Gość: Agnieszka
IP: *.internetdsl.tpnet.pl
10.04.10, 14:05
Witam,
Zgadzam się z dr Szulcem z Politechniki Wrocławskiej, który dziś w TVN
przypomniał o sytuacji w Gruzji, i presji jaką wywierał na pilocie - sam śp.
Prezydent Kaczyński.
Po powrocie do kraju Pan Prezydent ogłosił, że był bardzo niezadowolony, bo
pilot go nie posłuchał i nie wylądował
jak się tłumaczył pilot - na lotnisku w Gruzji podczas realnej szansy, że
lotnisko i samolot prezydencki będzie idealnym celem
Gruzińskich wojowników.
dziś wg. Szulca (z czym zgadzam się absolutnie) zawiodła absolutnie
asertywność pilota,
który uległ presji "prezydenta" lub jego otoczenia i próbował nie raz, nie dwa
a cztery razy
podchodzić do lądowania!

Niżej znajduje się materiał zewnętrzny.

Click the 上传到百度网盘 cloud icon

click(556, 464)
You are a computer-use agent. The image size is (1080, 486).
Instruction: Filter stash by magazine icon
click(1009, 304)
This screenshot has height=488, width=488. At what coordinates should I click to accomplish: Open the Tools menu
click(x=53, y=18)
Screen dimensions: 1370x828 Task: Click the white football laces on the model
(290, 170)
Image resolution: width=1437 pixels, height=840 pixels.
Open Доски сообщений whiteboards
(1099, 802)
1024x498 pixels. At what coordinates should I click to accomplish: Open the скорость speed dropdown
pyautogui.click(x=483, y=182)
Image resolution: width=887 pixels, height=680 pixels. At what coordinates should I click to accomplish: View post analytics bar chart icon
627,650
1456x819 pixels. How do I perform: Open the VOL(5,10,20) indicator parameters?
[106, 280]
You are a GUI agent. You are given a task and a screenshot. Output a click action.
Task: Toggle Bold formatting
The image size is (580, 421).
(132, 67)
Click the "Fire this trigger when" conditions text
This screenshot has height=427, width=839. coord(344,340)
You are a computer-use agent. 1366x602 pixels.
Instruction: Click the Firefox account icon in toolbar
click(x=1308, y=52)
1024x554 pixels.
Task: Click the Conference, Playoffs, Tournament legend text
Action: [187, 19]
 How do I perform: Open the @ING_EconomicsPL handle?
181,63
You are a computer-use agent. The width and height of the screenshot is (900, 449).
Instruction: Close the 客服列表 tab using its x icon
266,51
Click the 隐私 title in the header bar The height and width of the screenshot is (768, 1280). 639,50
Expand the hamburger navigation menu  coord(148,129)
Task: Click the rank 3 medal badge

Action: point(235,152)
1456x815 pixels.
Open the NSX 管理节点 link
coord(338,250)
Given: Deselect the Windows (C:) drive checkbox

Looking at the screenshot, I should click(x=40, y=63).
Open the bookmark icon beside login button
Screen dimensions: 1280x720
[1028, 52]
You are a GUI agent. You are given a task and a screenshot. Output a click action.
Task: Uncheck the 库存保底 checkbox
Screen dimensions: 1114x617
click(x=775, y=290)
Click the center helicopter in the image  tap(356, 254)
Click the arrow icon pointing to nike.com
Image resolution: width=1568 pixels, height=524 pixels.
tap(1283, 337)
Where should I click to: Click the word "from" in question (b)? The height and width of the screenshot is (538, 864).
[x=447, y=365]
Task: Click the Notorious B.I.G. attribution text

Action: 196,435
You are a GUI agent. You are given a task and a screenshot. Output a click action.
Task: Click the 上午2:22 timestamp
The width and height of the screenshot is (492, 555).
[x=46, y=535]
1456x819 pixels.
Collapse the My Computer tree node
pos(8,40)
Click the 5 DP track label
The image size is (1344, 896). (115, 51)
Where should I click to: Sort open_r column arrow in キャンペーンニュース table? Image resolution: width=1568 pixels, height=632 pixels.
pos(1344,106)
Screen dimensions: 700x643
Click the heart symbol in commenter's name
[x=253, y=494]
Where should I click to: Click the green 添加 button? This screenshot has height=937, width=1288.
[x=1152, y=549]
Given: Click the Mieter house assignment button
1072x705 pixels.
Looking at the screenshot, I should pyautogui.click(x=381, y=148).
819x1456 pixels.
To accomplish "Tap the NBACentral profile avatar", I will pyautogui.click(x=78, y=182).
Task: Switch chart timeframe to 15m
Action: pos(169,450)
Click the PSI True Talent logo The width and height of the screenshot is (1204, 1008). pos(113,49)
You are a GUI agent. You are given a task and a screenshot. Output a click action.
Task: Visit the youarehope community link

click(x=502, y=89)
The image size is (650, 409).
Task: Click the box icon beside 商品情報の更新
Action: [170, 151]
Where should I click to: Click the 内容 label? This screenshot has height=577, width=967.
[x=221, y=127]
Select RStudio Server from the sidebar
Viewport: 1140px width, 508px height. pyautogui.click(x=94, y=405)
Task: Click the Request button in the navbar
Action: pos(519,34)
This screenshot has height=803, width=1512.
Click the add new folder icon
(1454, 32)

Konsekwencje lądowania na innym lotnisku były
"straszne", opóźnienie w uroczystościach
lub nawet ich odwołanie...
czy decyzja pilota była słuszna - co więcej przeczy ona jego profesjonalizmowi!
przecież każdy wie, że tylko w czasie działań wojennych ląduje się do skutku.
dziś ryzyko które podjął pilot było tylko i wyłącznie spowodowane
strachem i presją, niestety presją, którą wywarł na pilocie sam prezydent czy
jego "najbliższe otoczenie"
oglądając komentarze zagranicznej prasy, i jedyne wnioski z nich płynące, że
to pilot popełnił błąd
pozwolę sobie skomentować: wątpię. takiej głupiej decyzji nie podjął sam,
nie ryzykował by życia swojego i innych "vipów" na pokładzie.